Where did Rommel’s gold and the Amber Room disappear without a trace?

Many treasures from the Third Reich have not been found and their disappearance over the years is steeped in myth. The disappearance of the so-called “Rommel gold” was a case in point. In 1943, during the occupation of Tunisia, the Nazis confiscated much jewelry from the local Jewish community, and when things got really bad for the Germans and Italians in North Africa, the loot began to be smuggled out of the country. But where?

Chest with gold wedding rings, found by the allied forces in the Buchenwald concentration camp.

Photo: EASTERN NEWS

Later, thanks to a tip from the arrested SS men, two of the three caches where the Tunisian treasures were kept were found. But the third, the largest, has not been found so far. According to the testimony of the Germans, the treasure was flooded one kilometer from the coast of the French island of Corsica. Divers have already climbed the entire bottom there, but they have not found any barrels with gold and diamonds. The treasure is named after the famous German general Erwin Rommel, who led the Nazi army in Africa and was nicknamed the “desert fox.” However, experts say that he himself had nothing to do with the gold theft.

No less famous is another loss – the Amber Room of the Tsarskoye Selo Palace, which did not have time to be evacuated before the German army attacked Leningrad. The amber panels, decorated with semi-precious stones and covered with gold leaf, were presented to Peter I by the Prussian King Friedrich Wilhelm I. The Wehrmacht soldiers considered the Amber Room to be their property and brought it to the royal castle. in Koenigsberg (now Kaliningrad). After that, his tracks are lost. At least, in the dilapidated castle after the shelling, the Soviet troops no longer found it. However, there is a popular version that it could completely melt in a fire.

A lot of money was spent on the search for the Amber Room all over the world. She was searched for in sunken German ships and in the secret collections of American billionaires, in alpine caves and South American prairies, where some top officials of the Third Reich lived under assumed names. But everything is useless. In the end, the Amber Room in Tsarskoye Selo was recreated. And the location of the original treasure remains a mystery.

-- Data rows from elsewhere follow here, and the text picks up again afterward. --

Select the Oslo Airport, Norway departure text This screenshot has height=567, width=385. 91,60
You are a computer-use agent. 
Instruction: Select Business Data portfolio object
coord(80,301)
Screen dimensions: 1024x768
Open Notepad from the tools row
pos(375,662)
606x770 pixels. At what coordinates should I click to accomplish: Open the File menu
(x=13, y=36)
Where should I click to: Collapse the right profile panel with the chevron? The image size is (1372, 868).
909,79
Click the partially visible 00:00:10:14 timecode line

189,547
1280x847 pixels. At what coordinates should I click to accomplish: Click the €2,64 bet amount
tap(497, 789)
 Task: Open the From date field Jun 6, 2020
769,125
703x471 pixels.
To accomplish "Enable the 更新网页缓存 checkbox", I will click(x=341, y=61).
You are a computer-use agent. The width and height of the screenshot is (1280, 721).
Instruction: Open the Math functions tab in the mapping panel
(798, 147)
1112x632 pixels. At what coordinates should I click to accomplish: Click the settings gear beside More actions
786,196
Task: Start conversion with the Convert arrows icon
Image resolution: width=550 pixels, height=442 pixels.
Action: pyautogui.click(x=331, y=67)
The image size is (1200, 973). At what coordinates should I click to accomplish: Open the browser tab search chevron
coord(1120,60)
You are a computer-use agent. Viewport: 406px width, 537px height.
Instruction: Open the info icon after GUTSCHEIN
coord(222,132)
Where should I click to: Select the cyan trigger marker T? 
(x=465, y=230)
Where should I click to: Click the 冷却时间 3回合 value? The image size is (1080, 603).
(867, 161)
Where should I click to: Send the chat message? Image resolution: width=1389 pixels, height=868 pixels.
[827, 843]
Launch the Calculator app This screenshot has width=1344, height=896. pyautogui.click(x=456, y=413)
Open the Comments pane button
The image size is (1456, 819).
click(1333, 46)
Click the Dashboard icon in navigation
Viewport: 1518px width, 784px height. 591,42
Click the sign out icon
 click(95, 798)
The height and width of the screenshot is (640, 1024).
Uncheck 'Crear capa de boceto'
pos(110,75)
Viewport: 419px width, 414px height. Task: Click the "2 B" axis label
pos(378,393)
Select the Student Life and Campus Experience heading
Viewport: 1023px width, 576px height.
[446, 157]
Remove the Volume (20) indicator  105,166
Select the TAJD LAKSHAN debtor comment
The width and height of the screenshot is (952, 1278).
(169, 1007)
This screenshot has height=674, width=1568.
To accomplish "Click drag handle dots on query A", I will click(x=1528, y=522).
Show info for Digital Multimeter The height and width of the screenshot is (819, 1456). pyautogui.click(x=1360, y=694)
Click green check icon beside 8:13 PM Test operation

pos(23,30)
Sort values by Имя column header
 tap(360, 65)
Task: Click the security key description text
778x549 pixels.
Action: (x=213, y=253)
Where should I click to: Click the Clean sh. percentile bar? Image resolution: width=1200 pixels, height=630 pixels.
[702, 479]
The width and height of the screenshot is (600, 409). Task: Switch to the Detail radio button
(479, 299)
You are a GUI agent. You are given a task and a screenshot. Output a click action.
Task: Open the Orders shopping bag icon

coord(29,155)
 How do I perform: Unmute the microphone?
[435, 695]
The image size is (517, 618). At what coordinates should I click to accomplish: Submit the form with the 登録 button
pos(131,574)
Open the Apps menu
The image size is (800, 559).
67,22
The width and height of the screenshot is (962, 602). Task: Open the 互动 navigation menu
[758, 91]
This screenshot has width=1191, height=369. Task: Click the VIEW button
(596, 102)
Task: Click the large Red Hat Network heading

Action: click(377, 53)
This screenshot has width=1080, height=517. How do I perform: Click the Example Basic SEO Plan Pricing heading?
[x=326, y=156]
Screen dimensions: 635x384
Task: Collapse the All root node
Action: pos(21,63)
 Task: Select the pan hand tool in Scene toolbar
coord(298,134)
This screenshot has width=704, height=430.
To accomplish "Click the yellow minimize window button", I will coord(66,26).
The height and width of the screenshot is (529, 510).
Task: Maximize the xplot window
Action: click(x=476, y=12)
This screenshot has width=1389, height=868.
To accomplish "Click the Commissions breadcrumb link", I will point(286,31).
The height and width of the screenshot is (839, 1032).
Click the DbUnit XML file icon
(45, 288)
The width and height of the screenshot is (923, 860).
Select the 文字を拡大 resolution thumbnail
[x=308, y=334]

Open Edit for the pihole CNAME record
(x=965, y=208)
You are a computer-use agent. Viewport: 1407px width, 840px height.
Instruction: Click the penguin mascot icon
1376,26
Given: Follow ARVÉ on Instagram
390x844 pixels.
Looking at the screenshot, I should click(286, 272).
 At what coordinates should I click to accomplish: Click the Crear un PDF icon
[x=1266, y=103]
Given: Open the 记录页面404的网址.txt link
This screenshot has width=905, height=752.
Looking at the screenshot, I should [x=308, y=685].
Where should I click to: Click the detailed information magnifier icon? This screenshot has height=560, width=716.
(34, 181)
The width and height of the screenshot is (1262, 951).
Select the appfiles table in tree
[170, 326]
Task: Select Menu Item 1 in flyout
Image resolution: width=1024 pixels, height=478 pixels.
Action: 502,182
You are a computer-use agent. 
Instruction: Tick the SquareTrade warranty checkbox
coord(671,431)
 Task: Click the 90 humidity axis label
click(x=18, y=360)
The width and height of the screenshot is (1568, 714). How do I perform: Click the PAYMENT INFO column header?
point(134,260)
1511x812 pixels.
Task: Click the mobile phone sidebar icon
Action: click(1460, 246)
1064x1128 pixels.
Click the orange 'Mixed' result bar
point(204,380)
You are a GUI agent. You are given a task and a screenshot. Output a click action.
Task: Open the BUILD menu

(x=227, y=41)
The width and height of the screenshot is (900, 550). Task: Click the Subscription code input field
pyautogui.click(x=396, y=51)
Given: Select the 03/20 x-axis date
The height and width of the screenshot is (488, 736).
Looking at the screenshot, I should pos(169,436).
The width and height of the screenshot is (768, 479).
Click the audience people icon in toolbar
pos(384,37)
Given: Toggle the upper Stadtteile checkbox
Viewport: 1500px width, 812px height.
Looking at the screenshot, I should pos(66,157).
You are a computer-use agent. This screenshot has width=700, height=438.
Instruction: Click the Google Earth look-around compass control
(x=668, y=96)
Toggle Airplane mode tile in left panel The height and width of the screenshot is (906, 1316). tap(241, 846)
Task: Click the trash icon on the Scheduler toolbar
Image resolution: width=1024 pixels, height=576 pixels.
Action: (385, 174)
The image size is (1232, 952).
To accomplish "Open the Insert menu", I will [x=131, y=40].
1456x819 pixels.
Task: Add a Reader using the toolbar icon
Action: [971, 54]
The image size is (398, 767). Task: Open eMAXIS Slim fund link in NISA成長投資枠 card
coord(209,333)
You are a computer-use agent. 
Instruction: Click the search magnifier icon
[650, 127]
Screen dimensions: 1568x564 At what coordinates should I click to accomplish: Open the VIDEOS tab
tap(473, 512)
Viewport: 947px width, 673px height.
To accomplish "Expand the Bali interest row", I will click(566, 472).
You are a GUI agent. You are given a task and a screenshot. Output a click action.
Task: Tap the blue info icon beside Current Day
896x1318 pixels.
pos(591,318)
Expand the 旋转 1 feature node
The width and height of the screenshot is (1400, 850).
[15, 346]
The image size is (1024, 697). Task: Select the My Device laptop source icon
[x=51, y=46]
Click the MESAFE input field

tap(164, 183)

Finally, some masterpieces of world painting, once stolen by the Nazis from the museums of the world, are still not found. In particular, we are talking about Raphael’s “Portrait of a Young Man”, Caravaggio’s “Portrait of a Courtesan”, Rembrandt’s “Angel with the Features of Titus”, Modigliani’s “Woman with a Fan”, “The Montmartre Boulevard at Twilight” by Pizarro. And also about eight Faberge eggs, whose value is estimated at 100 million dollars. Surely now these valuables are in private collections.

* This website provides news content gathered from various internet sources. It is crucial to understand that we are not responsible for the accuracy, completeness, or reliability of the information presented Read More

Puck Henry
Puck Henry
Puck Henry is an editor for ePrimefeed covering all types of news.